Imaginez un monde où sécurité rime avec surveillance, où le contrôle des conduites se substitue au contrôle d’identité. Le Comité consultatif national d’éthique (CCNE) a tiré la sonnette d’alarme à propos de la banalisation de la biométrie. Dans un avis intitulé « Biométrie, données identifiantes et droits de l’homme », il pointe les risques et les dérives que peuvent engendrer l’usage de systèmes biométriques.


Un exemple : l’analyse ADN fréquemment utilisée par la police. À l’origine destinée aux délinquants sexuels, elle s’applique aujourd’hui à « toute personne à l’encontre de laquelle il existe une ou plusieurs raisons plausibles de soupçonner qu’elle a commis un délit ». Jusqu'à récemment, contrairement à nos voisins anglais, le suspect devait être consentant. Un nouvel article du code pénal stipule désormais que le refus de se soumettre au prélèvement biologique constitue un délit passible d’une peine d’emprisonnement et d’une amende de 15 000 euros. Conséquence : la taille du fichier national automatisé des empreintes génétiques (FNAEG) ne cesse d’augmenter ces dernières années. Il compte actuellement 450 000 empreintes contre quelques milliers en 2001. Un chiffre qui ne rivalise pas encore avec le record détenu par les Anglais (4 millions d’individus fichés). Outre-Manche, le recueil de données génétiques s’applique en effet à tout individu « arrêté » même si l’affaire ne fait l’objet d’aucune suite judiciaire ou policière. Le prélèvement est conservé pendant 100 ans, sans possibilité d’effacement du fichier, contre 40 ans en France pour les personnes condamnées et 25 ans dans les autres cas.

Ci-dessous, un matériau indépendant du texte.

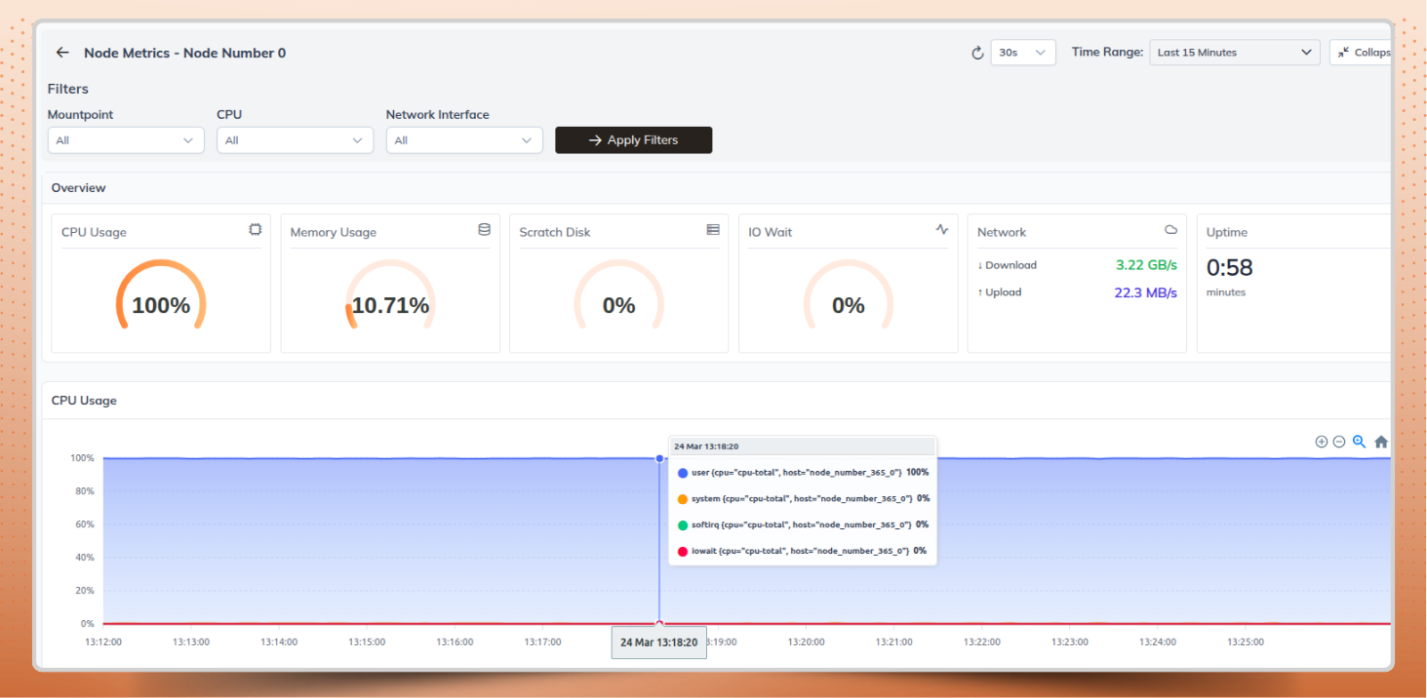Open the Last 15 Minutes time range dropdown
This screenshot has width=1427, height=698.
tap(1234, 52)
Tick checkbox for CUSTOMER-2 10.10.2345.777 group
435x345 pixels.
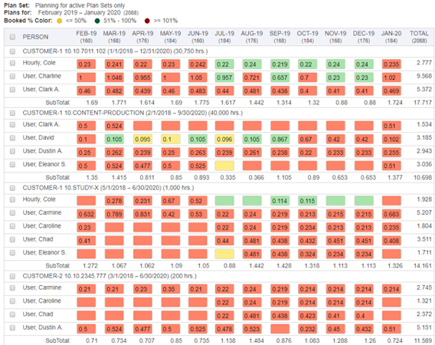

Dans ses recommandations, le CCNE estime qu’il est « indispensable » de mettre en oeuvre un réel contre-pouvoir face à la généralisation excessive de la biométrie. Il souhaite qu’un débat public soit organisé afin de « favoriser une prise de conscience collective sur la nature des dérives et la nécessité d'un encadrement effectif ».